Deputada quer alterar LGPD para impedir atitudes como essa
A mesma preocupação tem a deputada federal Adriana Ventura que apresentou o Projeto de Lei nº 3101/2021 para incluir como fundamento da LGPD a garantia de acesso a informações públicas, em especial relativa a agentes públicos no exercício de suas funções.
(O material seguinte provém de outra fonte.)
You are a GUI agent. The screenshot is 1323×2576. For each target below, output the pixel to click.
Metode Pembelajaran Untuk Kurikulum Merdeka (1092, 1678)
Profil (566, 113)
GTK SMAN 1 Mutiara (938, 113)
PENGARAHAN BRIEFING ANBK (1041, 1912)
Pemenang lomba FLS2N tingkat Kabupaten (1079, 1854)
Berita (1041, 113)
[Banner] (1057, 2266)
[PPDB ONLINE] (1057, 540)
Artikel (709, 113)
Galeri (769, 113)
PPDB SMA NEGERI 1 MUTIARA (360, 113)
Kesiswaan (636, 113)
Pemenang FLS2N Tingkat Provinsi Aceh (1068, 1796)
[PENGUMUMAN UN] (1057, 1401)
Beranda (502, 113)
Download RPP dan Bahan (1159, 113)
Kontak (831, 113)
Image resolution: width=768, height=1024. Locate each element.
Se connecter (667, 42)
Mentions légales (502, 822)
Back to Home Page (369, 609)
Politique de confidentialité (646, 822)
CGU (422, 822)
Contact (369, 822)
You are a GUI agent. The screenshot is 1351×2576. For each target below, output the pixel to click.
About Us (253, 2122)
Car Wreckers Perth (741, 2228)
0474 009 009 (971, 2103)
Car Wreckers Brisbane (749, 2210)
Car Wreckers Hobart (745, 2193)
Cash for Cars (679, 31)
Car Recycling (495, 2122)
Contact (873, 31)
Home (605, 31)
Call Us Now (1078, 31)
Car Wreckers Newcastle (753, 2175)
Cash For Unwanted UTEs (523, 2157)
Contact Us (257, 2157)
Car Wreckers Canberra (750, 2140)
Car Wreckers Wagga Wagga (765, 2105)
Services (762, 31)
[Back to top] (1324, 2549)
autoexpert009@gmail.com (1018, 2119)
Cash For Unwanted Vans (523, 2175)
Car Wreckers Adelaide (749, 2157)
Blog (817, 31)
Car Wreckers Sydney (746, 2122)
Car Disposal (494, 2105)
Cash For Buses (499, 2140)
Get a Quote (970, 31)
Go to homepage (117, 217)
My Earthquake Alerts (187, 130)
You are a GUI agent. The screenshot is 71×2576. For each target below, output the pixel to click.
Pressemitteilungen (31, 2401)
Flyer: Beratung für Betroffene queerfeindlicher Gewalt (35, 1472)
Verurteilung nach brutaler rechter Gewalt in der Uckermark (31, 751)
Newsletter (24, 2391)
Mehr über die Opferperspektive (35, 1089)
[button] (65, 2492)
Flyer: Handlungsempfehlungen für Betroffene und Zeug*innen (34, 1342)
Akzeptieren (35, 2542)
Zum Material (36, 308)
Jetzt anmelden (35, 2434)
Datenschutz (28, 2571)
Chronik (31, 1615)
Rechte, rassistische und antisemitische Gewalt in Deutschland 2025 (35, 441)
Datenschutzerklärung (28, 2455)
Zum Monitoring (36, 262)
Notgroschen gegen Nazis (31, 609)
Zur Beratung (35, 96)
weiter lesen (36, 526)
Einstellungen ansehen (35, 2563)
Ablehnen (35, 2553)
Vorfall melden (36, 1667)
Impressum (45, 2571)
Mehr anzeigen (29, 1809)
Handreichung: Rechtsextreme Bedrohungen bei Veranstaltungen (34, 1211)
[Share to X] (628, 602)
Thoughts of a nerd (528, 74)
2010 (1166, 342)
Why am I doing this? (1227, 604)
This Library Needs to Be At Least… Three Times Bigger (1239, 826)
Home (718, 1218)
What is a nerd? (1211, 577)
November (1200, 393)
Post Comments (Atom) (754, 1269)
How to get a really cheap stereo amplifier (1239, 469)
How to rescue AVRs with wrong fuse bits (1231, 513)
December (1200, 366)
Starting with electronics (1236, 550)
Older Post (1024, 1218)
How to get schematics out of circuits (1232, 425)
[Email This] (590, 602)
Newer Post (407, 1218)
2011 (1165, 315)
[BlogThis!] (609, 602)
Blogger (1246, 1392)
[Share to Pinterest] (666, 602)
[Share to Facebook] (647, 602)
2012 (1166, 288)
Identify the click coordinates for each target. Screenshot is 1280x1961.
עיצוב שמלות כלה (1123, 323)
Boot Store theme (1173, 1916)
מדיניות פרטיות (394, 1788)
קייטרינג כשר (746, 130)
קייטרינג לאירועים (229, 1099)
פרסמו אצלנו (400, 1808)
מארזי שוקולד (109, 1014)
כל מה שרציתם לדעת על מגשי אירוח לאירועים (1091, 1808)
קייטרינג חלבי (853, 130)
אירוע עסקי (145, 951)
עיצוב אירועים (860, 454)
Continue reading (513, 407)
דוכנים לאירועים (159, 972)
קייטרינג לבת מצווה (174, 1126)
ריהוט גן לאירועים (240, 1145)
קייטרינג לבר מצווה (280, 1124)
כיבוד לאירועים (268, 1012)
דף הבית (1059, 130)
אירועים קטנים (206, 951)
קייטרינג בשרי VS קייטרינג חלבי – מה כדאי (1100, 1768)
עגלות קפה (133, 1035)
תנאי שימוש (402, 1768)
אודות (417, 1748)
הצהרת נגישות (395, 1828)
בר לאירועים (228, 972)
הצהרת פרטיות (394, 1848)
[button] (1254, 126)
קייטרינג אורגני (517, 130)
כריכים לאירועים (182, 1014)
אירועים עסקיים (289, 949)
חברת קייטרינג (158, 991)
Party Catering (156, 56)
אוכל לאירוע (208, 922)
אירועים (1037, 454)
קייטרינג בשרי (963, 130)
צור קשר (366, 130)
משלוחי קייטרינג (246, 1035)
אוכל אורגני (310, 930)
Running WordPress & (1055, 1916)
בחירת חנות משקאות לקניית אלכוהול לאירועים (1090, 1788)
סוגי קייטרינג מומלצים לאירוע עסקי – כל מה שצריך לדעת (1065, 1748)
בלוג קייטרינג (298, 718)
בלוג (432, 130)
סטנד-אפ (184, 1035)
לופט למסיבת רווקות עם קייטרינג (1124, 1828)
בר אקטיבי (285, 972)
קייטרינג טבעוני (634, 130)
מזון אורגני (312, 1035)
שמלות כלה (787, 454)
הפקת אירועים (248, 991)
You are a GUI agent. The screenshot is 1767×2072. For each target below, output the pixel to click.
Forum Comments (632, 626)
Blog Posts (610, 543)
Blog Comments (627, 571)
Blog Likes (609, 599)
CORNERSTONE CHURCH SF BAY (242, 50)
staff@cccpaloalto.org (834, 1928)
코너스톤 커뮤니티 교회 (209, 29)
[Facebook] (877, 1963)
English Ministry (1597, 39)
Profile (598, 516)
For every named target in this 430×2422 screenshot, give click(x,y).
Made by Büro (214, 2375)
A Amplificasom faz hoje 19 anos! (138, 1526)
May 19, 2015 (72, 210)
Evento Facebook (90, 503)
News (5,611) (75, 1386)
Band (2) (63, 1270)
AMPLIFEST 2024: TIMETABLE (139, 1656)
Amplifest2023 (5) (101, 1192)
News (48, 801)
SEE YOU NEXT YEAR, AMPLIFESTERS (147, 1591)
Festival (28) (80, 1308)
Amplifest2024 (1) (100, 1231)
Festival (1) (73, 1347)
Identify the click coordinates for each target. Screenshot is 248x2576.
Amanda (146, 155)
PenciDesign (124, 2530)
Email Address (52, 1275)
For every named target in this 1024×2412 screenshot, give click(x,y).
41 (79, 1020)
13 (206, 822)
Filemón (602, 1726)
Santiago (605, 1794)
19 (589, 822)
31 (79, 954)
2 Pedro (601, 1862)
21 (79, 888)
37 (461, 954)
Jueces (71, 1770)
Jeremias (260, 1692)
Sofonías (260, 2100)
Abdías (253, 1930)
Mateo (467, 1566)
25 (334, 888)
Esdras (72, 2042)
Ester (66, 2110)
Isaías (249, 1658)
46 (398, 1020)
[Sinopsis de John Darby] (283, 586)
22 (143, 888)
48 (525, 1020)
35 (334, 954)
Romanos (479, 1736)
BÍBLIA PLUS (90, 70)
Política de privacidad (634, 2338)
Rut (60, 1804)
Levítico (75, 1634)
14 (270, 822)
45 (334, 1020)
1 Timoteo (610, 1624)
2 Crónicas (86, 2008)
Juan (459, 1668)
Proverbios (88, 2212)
Em recente entrevista ao Geocracia, ela diz que a LGPD deve ser uma ferramenta de defesa dos direitos fundamentais de liberdade, de privacidade e do livre desenvolvimento da personalidade da pessoa natural, “e não instrumento de retrocesso”.
Para Rubens e Eduardo, o acesso a todos os dados, mesmo que não anonimizados, é garantido expressamente pela Lei, pois supõe que pesquisadores e agentes públicos estejam envolvidos em investigações que não possuem quaisquer interesses nos dados individualizados, mas em sua representatividade como fenômeno social: “A menos que, por absurdo, o país tenha começado a desconfiar de seus cientistas, transformando-os todos em potenciais emissores de malas-diretas inconvenientes, sequestradores contumazes ou vendedores de dados pessoais a terceiros”, ressaltam os autores.
Para eles, a LGPD não pode impedir o Estado de cumprir com as suas funções normativas e de estabelecimento de prioridades para seus investimentos, até porque os registros públicos são realizados por seus agentes, exatamente para orientar a leitura de necessidades, organizar a vida comunitária, promover a identidade nacional e transformar os indivíduos em cidadãos. “No limite, se aceitarmos essa visão distorcida e persecutória, é possível que os representantes do Ministério Público venham até a questionar a realização do Censo Demográfico, pela absurda razão de que os dados coletados são sensíveis e podem levar à identificação de pessoas”, alertam.